→ ABOUT THIS TASK
Quote all entries exactly, leaving pictures aside.

→ DATA EXCERPTS
Content starts

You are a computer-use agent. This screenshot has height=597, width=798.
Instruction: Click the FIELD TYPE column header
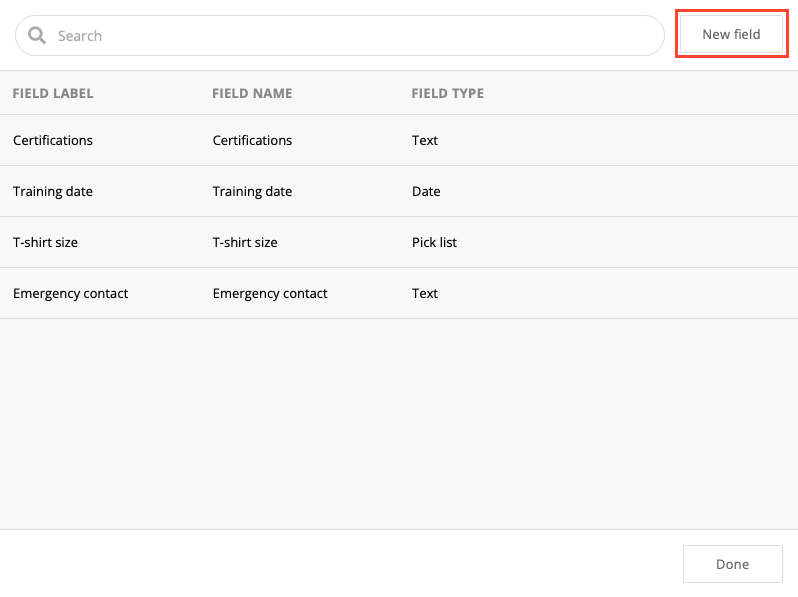pos(447,93)
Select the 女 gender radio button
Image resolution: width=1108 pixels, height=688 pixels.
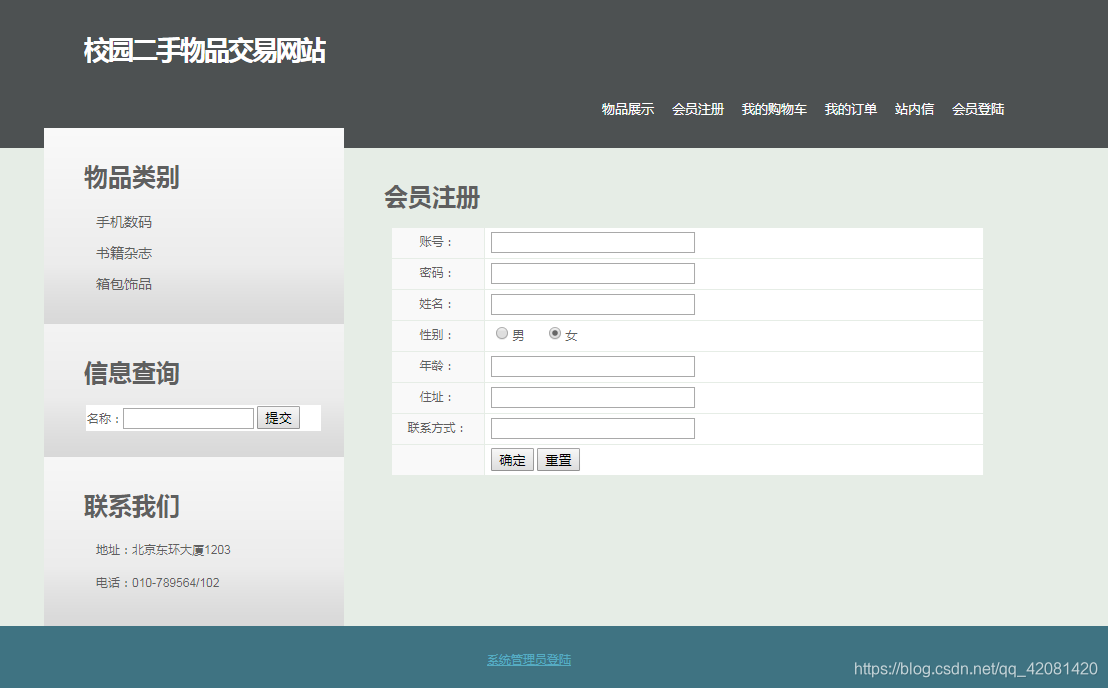pyautogui.click(x=555, y=333)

Content ends

→ ANSWER TO THIS EXERCISE
You are a computer-use agent. This screenshot has height=597, width=798.
Instruction: Click the FIELD TYPE column header
pos(447,93)
Select the 女 gender radio button
Image resolution: width=1108 pixels, height=688 pixels.
pyautogui.click(x=555, y=333)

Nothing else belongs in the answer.